Было все: и топали на него, и расстрелом стращали, и штрафную обещали — Коляшу Хахалина ничего не трогало, не пугало. Он отрешенно молчал и смотрел в землю, потому что, если он поднимал голову и начинал глядеть в небо, — воспитующими его, отцами-командирами, это воспринималось как вызов, как чуть ли не высокомерие. Как и большинство начальников, выросших уже при советской власти, командиры сии прошли через унижение детства в детсадах, в отрядах, в школе, ну и, само собой разумеется, главное, вековечное унижение в армии. Поэтому, получив власть, сами могли только унижать подчиненных, унижаться перед вышестоящими начальниками, и глядящий в землю, ссутуленный, как бы уж вовсе сломленный человек был для них приемлемей того, кто смел глядеть вверх, — не задирай рыло, коли быть тебе внизу судьбой определено. Израсходовав пыл огневого заряда, командир дивизиона спросил:

— Чего вот мне с тобой теперь делать?

— Воля ваша. Что хотите, то и делайте, — ответил впопад Коляша.
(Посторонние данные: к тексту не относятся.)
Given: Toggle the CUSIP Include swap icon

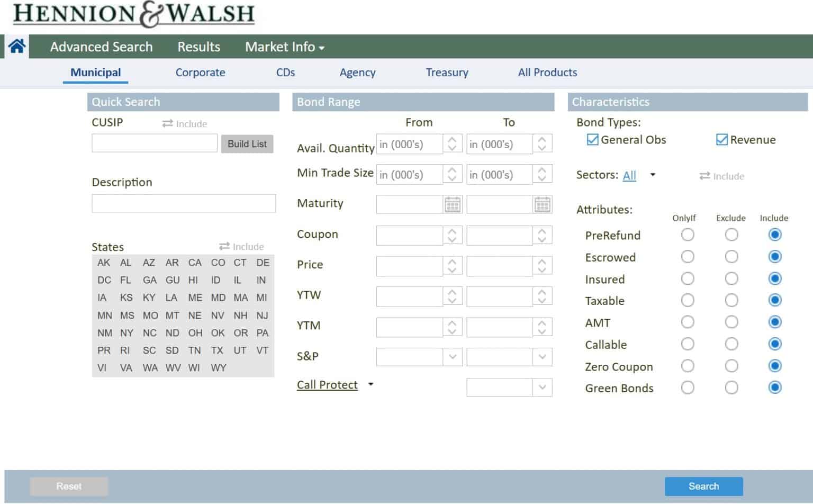Looking at the screenshot, I should coord(168,123).
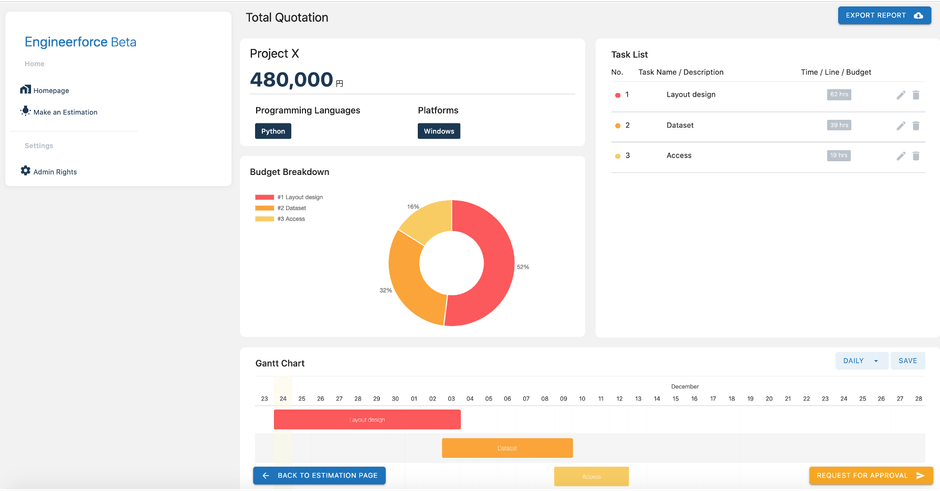Click trash icon for Dataset task
Viewport: 940px width, 491px height.
(x=916, y=126)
— Воля ваша, воля ваша, — затруднился командир, имеющий еще силы на перевоспитание разгильдяя, который всем надоел, себя, машину и людей извел. Если бы он сказал то, чего ожидал командир дивизиона: «Немец стрелял, не я», «у снаряда глаз нету» или совсем коротко: «Война!» — капитан еще побушевал бы в сладость и утеху души своей. А тут вот: «Воля ваша», — и вид такой — хоть к чему человека приговаривай — со всем согласится.

— Каблукова ко мне! — приказал капитан.

После переезда с Орловщины на Украину, где-то в направлении на Ахтырку или на Богодухов, уработавшиеся, на солнце испекшиеся бойцы взвода управления к вечеру истомленно расселись, разлеглись посреди нескошенного поля, потому как днем от жары ничего не ели, только пили воду и копали, копали и пили. И вот хоть малая, но все же блаженная прохлада, вечер, покой, «кукурузники» в небе лопочут, светленько пулеметными очередями посикивают, по две бомбы-пятидесятки на окопы врага шмаляют. Бои идут затяжные, изматывающие, передовая линия все время меняет «конфигурацию». И однажды вечером с неба раздался женский ангельский голос: «Вы, ебивашу мать, докуритесь!» — кукурузница-летчица спланировала над окопами и упреждение дала, потому как войско, налопавшись, закуривало, и вся передовая высвечивалась огнями цигарок, будто торжественно-праздничными свечками.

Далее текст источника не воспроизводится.